Exercise objective: Render the material from its first line through the line containing "[x=111, y=258]" as a JSON list of strings, one string per line with blank lines skipped. Leave the pictures out of the list.

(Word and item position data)
+ + + +
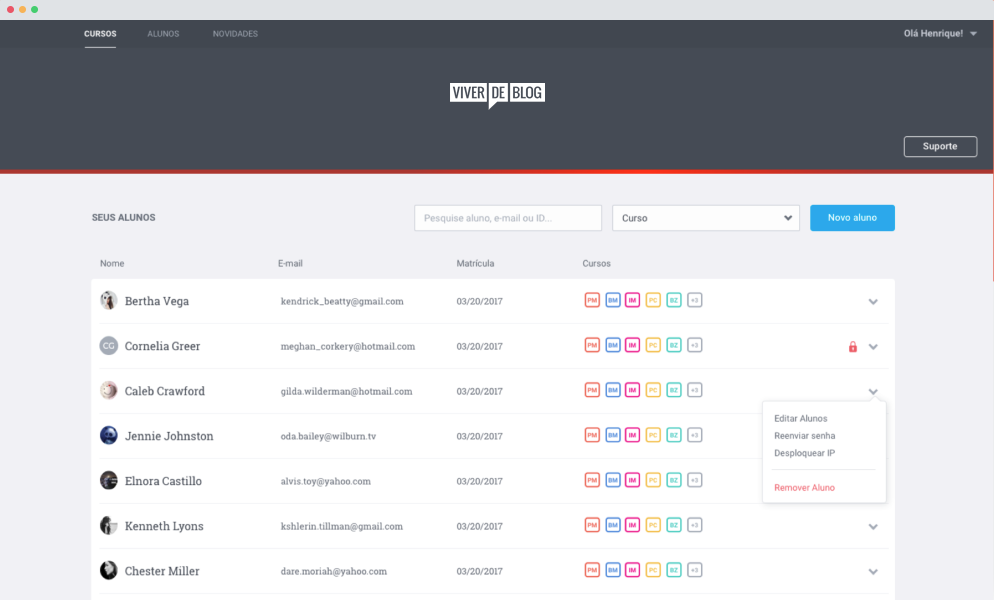This screenshot has height=600, width=994.
Task: Open the Olá Henrique user menu
Action: (x=939, y=34)
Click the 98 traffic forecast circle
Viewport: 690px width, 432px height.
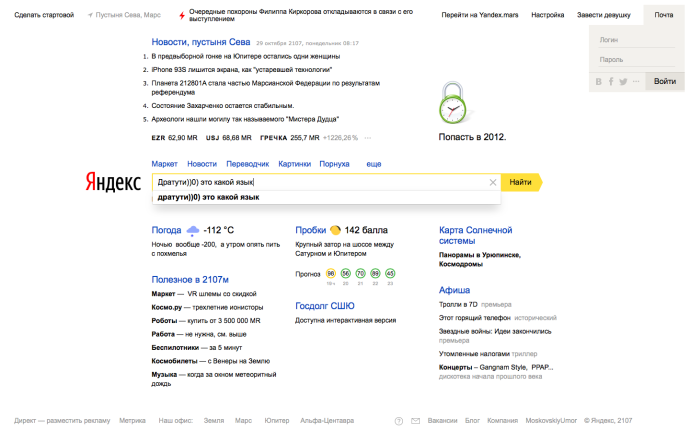point(331,272)
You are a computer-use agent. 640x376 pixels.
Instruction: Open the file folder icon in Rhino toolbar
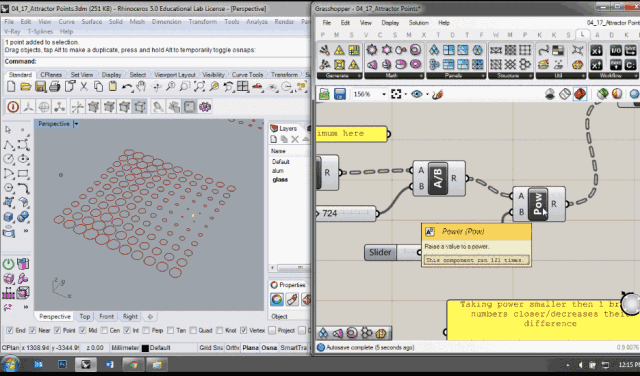tap(26, 87)
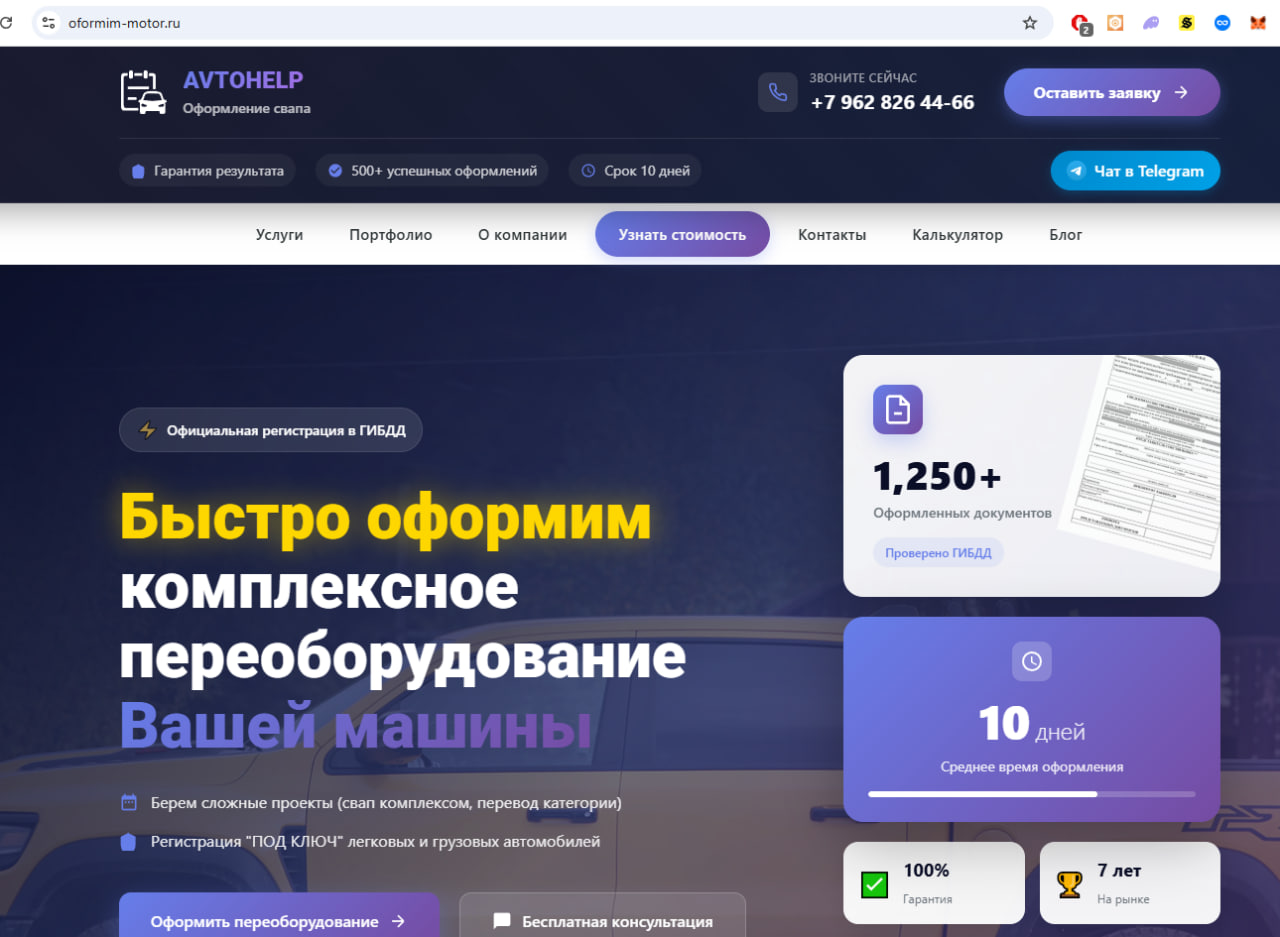Click the checkmark badge on 500+ успешных оформлений
This screenshot has height=937, width=1280.
pos(334,170)
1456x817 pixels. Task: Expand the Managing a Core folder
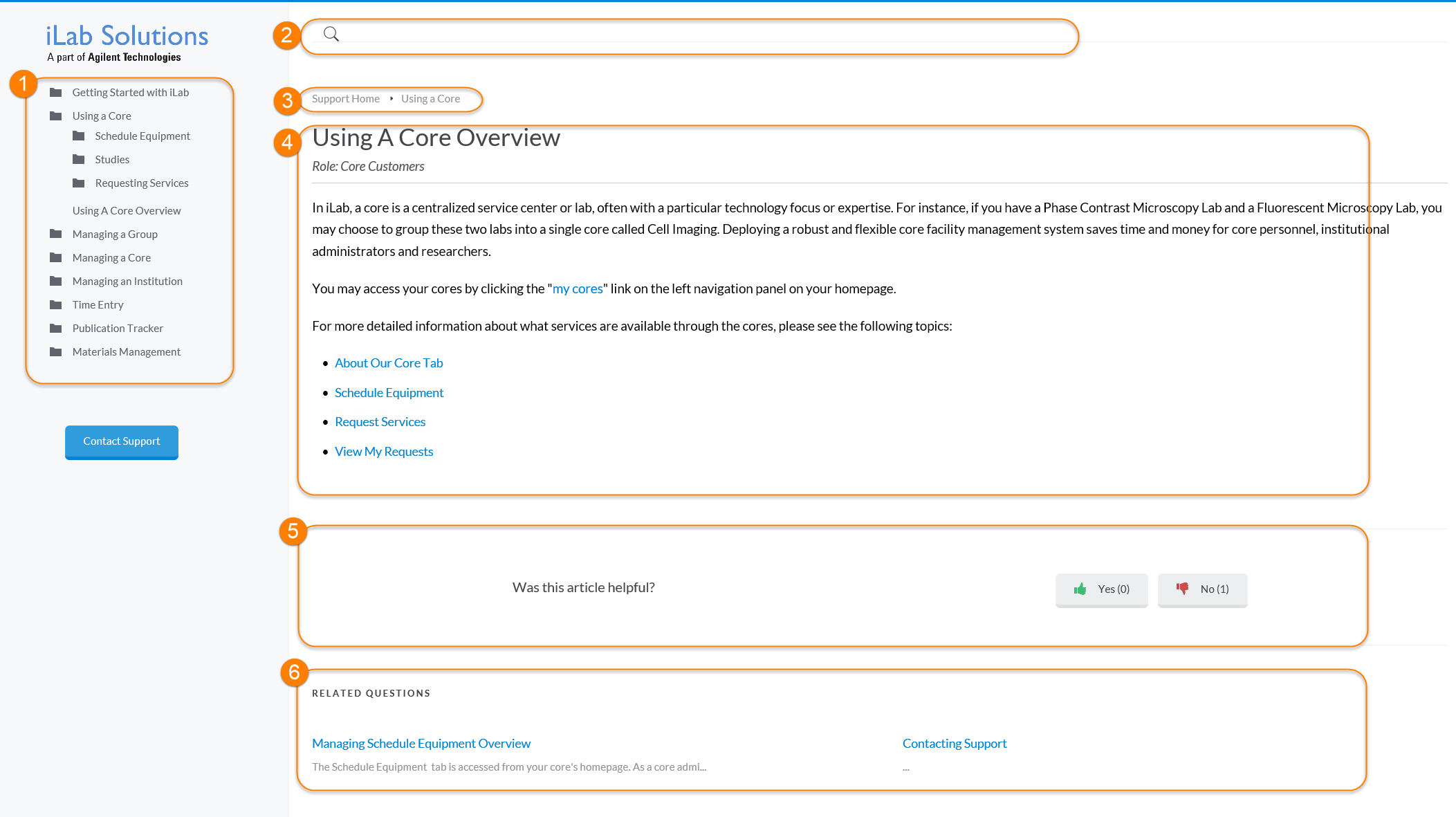[x=111, y=258]

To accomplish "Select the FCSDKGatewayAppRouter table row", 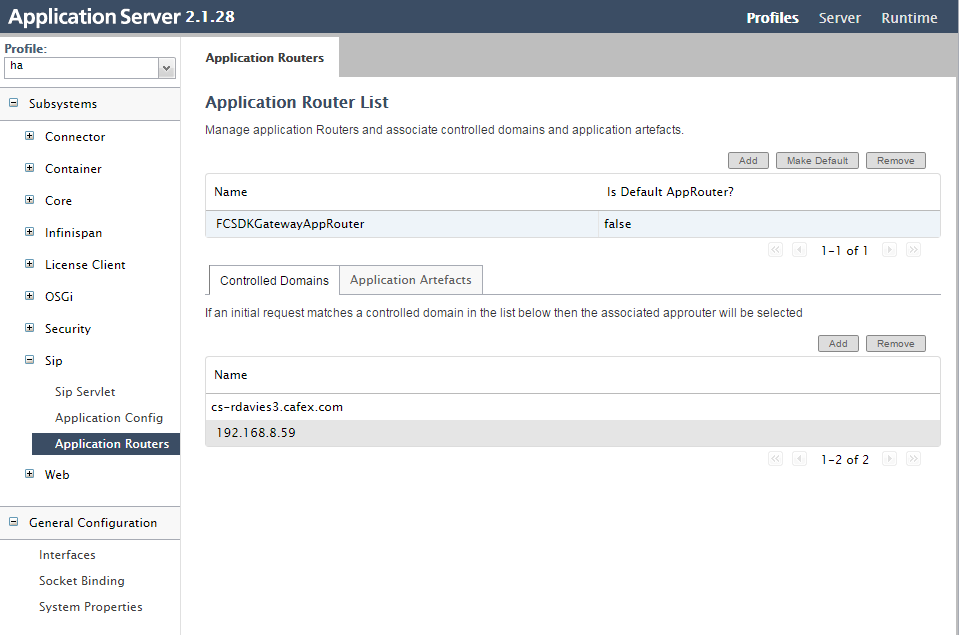I will pyautogui.click(x=572, y=224).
+ + + +
Exercise solution:
[
  "This screenshot has height=600, width=994.",
  "Task: Open the Olá Henrique user menu",
  "Action: (x=939, y=34)",
  "Click the 98 traffic forecast circle",
  "Viewport: 690px width, 432px height.",
  "point(331,272)",
  "You are a computer-use agent. 640x376 pixels.",
  "Instruction: Open the file folder icon in Rhino toolbar",
  "tap(26, 87)",
  "Click the checkmark badge on 500+ успешных оформлений",
  "This screenshot has height=937, width=1280.",
  "pos(334,170)",
  "1456x817 pixels. Task: Expand the Managing a Core folder",
  "[x=111, y=258]"
]